#### [Text to read]
Should the judgment remain confidential?

  1. We do not accept the submission that Heath J confused the principle of open justice with the statutory obligations of the FMA and Perpetual.  The judgment relates to a court proceeding, thus clearly engaging the principle of open justice. 

  2. We accept the FMA’s submission that Heath J carefully balanced the various interests involved and that his decision to lift the confidentiality order of Ellis J was inevitable.

  3. We also accept the FMA’s submission that Heath J struck the correct balance between commercial confidentiality of some of the information disclosed in the affidavits and the rights of unit holders and the FMA by maintaining the order that the Court file not be searched, copied or inspected without the leave of the High Court. 

  4. We did, however, consider it appropriate to allow Perpetual a short period before Heath J’s judgment was released to communicate with the investors in the Cash Fund.[4]

Should the judgment be released publicly?

[4]Order D of the Judgment of the Court.

  1. We do not accept the submission that the Torchlight loan is only of relevance to investors in the Cash Fund.  It is also of relevance to investors in the Mortgage Fund, given the dependence of the Mortgage Fund on the Cash Fund for liquidity.

  2. In addition, investors and potential investors in other funds managed by Perpetual should have an opportunity to assess the actions of Perpetual with regard to the Cash Fund and Torchlight loan.  There may also be lenders to investors in the various funds with a legitimate interest in Perpetual’s actions.

  3. Finally, as the FMA submitted, there is a general public interest in the promotion and facilitation of fair, efficient and transparent financial markets.

Should Perpetual’s name be published?

  1. We can deal in short order with the submission that any publication of Heath J’s judgment should be anonymised.  This would not serve to inform investors or the public and could lead to unwarranted speculation as to the position of other trustee companies.  There are only three operational trustee companies currently in New Zealand.

Should the quotations from documents be redacted?

  1. Given that Perpetual accepted that Heath J’s recitation of the primary facts was accurate and that his summary of those facts was based on the documents he referred to, it is difficult to see why the documents themselves should be concealed.  Further, the documents in question are in the main business records relating to the Torchlight loan.

Were the conclusions and inferences drawn by Heath J available?

  1. Perpetual took issue in particular with the following passages in Heath J’s judgment, which it said drew either incorrect or premature inferences and conclusions:

    [38]     I agree with the Authority and Trustee [sic] Executors that disclosure of what has occurred should be made to the markets promptly.  The lack of judgment and understanding of the role of a trustee of funds of this nature, evidenced by the circumstances in which the loans came to be made, is striking.  The failure of Perpetual to procure repayment of the loans by Torchlight in accordance with its own suggested timetables add to my concerns.

    [39]     Those concerns are exacerbated further by the realisation that the securities on which the loans are made may not be as robust as Perpetual suggests.  If they were, it is likely that Torchlight could have refinanced to pay back the Perpetual loans.  In turn, that leads to an inference that the money was sought from Perpetual, at short notice, because moneys at a competitive interest rate could not be sourced from a third party dealing with Torchlight at arm’s length.

#### [The exercise]
Repeat word for word the stretch of the court ruling excerpt that opens with the words "Should Perpetual’s name" and closes with "Heath J available?".

#### [Stored data]
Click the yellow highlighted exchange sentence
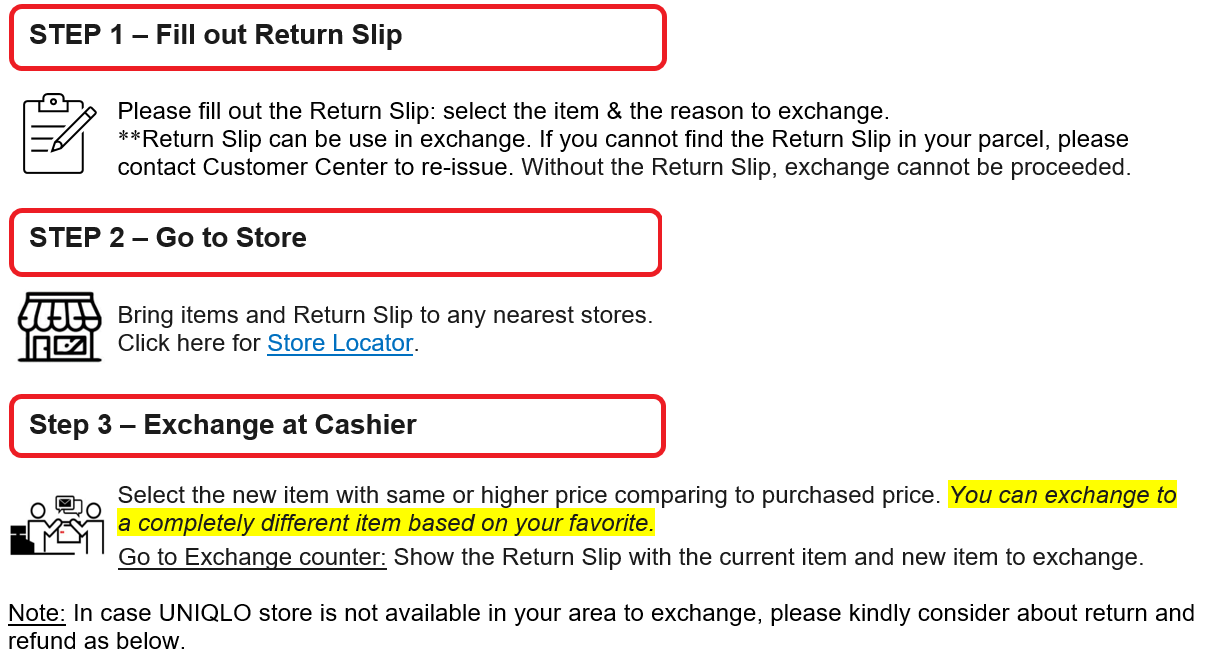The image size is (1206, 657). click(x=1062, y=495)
* * *
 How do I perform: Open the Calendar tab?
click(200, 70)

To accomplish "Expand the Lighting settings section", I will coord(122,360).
==
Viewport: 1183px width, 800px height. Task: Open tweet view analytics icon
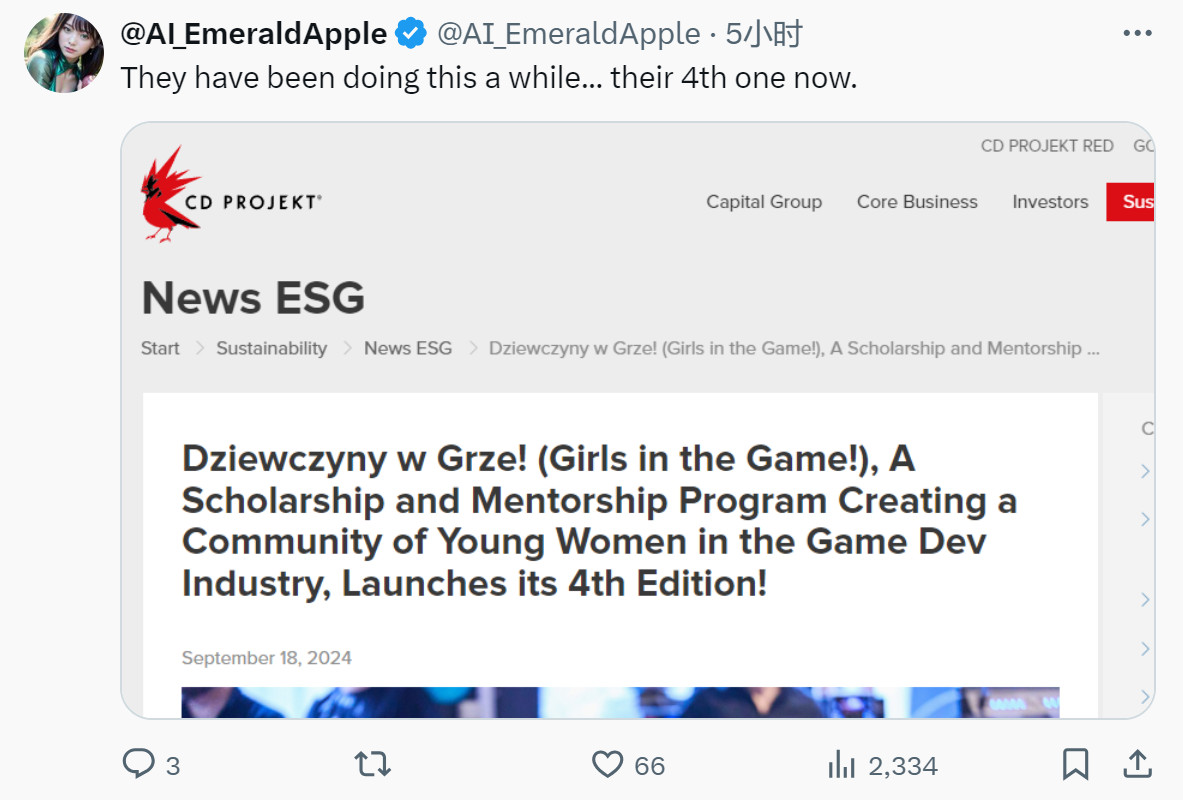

#### [Task output]
Should Perpetual’s name be published?

  1. We can deal in short order with the submission that any publication of Heath J’s judgment should be anonymised.  This would not serve to inform investors or the public and could lead to unwarranted speculation as to the position of other trustee companies.  There are only three operational trustee companies currently in New Zealand.

Should the quotations from documents be redacted?

  1. Given that Perpetual accepted that Heath J’s recitation of the primary facts was accurate and that his summary of those facts was based on the documents he referred to, it is difficult to see why the documents themselves should be concealed.  Further, the documents in question are in the main business records relating to the Torchlight loan.

Were the conclusions and inferences drawn by Heath J available?